I watch him for a while, but he shows no sign of moving. Not even to roll away from the mess of ash and soot from the dead hearth. “Harun?”

He says nothing, and I lift my skirts and step up alongside him before crouching. At least he’s still breathing. Carefully, I turn his head to the side. Harun’s eyes are wide-open, glazed and unfocused. I snap my fingers, and he blinks, the pupils going pin-point sharp.

“What?” he manages groggily.

“Still alive, and still capable of speech,” I say. “That’s almost more than you can ask for.”

“Where’s–” he stumbles over the words, like his tongue has forgotten how to shape the name he wants to say.

“Gone.” I feel a momentary burst of pity for the bedraggled and pathetic figure before me. “Jannik’s taken him somewhere.”
Somewhere safe. Away from you. Away from both of us.

“Is this before the war,” Harun says. “Or after?” He struggles to sit, clutching painfully at my arm for support. “Am I now?”

“I suppose so.” He needs to relax or he’ll set off some kind of fit, burst his brain. “There’s no war.” Even just saying it out loud makes me shiver. I hate the idea that there’s one in our future. Possibly. If the path Harun’s seen is a true one. And from the amount of scriv he’s taken, it more than likely is. What kind of war will it be?

Before I can ask him, he lunges forward and makes a grab for my throat. “You’re a fool,” he says, just as I manage to dive out of his way. He catches the crook of my shoulder instead, and digs his fingers in deep, pinning me in place.

I hold myself absolutely still and swallow thickly. “Care to tell me why?” The ease with which I manage this is at odds with the thrumming of my heart, and he must know.

“They all die,” he tells me.

My breath stutters. “Jannik?”

But he doesn’t hear me. “It’s always the same, Felicita. Every time. I don’t know why you keep doing this, it just hurts him. And it hurts you.”

I relax in his grip. I do not think we are in this Now, but another. “And what is it I’ve done this time?” I whisper back.

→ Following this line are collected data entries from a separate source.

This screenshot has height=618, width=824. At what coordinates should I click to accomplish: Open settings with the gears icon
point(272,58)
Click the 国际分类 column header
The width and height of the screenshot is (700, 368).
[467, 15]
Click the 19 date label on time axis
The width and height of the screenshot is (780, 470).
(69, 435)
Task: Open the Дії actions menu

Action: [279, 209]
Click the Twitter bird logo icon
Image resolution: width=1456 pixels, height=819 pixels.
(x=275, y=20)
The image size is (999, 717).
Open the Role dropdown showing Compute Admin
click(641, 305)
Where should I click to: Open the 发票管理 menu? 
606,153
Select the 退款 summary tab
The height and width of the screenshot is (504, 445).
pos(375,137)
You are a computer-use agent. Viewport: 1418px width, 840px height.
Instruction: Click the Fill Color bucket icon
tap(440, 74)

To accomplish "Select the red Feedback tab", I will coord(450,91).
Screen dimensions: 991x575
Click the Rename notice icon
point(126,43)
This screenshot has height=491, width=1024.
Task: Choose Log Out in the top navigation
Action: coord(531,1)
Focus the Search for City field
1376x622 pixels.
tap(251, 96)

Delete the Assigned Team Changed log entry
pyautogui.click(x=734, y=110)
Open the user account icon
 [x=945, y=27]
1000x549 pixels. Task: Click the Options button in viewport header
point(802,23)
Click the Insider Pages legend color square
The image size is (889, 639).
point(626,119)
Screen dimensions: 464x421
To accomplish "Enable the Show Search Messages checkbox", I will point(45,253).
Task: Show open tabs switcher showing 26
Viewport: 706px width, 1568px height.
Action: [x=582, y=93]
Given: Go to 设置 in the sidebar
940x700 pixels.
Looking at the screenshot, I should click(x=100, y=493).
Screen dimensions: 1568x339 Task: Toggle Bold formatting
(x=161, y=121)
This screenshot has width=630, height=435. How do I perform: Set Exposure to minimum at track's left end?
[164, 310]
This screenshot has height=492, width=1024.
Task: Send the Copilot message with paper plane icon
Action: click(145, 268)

“You’ll lose it, when we need you most.” He pinches harder, his thumb sliding up into the hollow of my throat and half-throttling me. “Don’t do this to yourself. I know you think you want children–”

Children. Oh sweet Gris, he’s talking about children. I wrench out of his grasp and crawl backward, away from him. “Shut up!”

He doesn’t listen. He keeps talking, telling me a future I don’t want to hear, of the deaths of children I have not yet borne. All I can do is escape, run away from his words. The door slams behind me, cutting off Harun’s ceaseless jabbering.

“And?” Isidro is standing in the shadows, pinched up tight around himself like he’s trying to make himself thinner, and his face is creased with pain. Jannik is holding him by one arm, just above the elbow. I’m not sure if it’s meant to be support or to hold him back. Isidro uncrosses his tightly folded arms. “What?”

“I–” I glance back at the solid blackwood door, then take a deep breath. “Don’t go in there. Not yet.”

“He’s going to live?”

I nod. Isidro needs to be distracted. I hate looking at him, but I can’t help the little spark of pity I feel when I see how the mark of the scriv has spread across his face like drops of blood. “Bring him some water, he’ll need plenty of it. And blankets. Seven-fold Visions can bring on fevers.” That’s not saying everything. I’ve never seen the aftermath of a seven-fold myself, but I have read enough accounts. They are part of our history, after all. My own line, while not noted for Saints, has had its share of precognisants. We’ve lost people.